### Document section
________________________________________

(Corrects paragraph 14 to clarify cash profit is for six-month period, not July-September)
* H2 cash profit A$1.81 bln vs A$1.74 bln estimate
* To focus on conservative capital management
* Sees business lending growth contracting in 2010
* Says could take up to a year to assess bad-debt cycle
* NAB shares down 2.8 pct, rivals also drop
By Morag MacKinnon
SYDNEY, Oct 28 - National Australia Bank Ltd <NAB.AX> dampened hopes the nation's lenders will return surplus capital to investors anytime soon, saying it needed the buffer as economic headwinds remained and as bad debt charges rose.
The cautious outlook from Australia's largest bank showed it will be a while before the trickle down effects of a recovering economy are felt. The comments outweighed NAB's better-than-expected second-half cash profit, and pushed bank shares lower on Wednesday.
"The bottom line is, you are not going to get a share buy-back from one of these companies until they are sure about the future," said Chris Weston, institutional dealer at IG Markets.
Australia's big banks are sitting on an estimated A$20 billion in surplus capital after raising equity to withstand an economic downturn that has been shallower and shorter than feared.

________________________________________

### Task requirements
1 – Transcribe the National Australia Bank article word for word, from "(Corrects paragraph 14" down to "lower on Wednesday.".
2 – Condense the paragraph of the National Australia Bank article that begins "The cautious outlook from Australia's largest bank" into a shorter version that keeps its main facts.
You will not need the lines that come after the National Australia Bank article.

(Entries giving target coordinates)

________________________________________

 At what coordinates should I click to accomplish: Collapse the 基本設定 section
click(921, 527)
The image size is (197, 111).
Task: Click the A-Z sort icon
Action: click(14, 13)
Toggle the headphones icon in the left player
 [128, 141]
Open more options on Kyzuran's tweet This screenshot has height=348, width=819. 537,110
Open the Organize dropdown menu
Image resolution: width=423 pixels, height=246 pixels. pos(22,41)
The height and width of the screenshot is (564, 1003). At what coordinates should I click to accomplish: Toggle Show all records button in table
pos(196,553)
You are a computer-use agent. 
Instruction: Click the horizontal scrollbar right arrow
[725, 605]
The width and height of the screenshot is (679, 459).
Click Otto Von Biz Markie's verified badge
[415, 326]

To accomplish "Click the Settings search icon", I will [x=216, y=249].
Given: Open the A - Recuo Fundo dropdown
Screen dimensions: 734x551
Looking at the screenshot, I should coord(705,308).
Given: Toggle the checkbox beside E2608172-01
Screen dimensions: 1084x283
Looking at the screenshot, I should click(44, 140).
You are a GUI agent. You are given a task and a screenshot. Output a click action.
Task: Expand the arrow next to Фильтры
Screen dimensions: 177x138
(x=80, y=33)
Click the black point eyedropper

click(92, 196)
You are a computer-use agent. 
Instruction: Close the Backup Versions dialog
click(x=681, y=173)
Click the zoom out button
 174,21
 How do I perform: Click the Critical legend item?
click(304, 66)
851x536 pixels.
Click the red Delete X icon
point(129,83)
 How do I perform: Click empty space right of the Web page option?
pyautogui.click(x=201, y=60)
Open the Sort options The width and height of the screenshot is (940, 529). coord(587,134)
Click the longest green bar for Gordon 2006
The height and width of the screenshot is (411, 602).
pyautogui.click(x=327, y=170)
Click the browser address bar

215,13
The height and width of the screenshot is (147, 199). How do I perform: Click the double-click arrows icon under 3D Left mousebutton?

________________________________________

### Expected results
1 –
(Corrects paragraph 14 to clarify cash profit is for six-month period, not July-September)
* H2 cash profit A$1.81 bln vs A$1.74 bln estimate
* To focus on conservative capital management
* Sees business lending growth contracting in 2010
* Says could take up to a year to assess bad-debt cycle
* NAB shares down 2.8 pct, rivals also drop
By Morag MacKinnon
SYDNEY, Oct 28 - National Australia Bank Ltd <NAB.AX> dampened hopes the nation's lenders will return surplus capital to investors anytime soon, saying it needed the buffer as economic headwinds remained and as bad debt charges rose.
The cautious outlook from Australia's largest bank showed it will be a while before the trickle down effects of a recovering economy are felt. The comments outweighed NAB's better-than-expected second-half cash profit, and pushed bank shares lower on Wednesday.

2 – NAB's cautious outlook suggests the benefits of a recovering economy will take a while to be felt. These comments outweighed its better-than-expected second-half cash profit and drove bank shares down on Wednesday.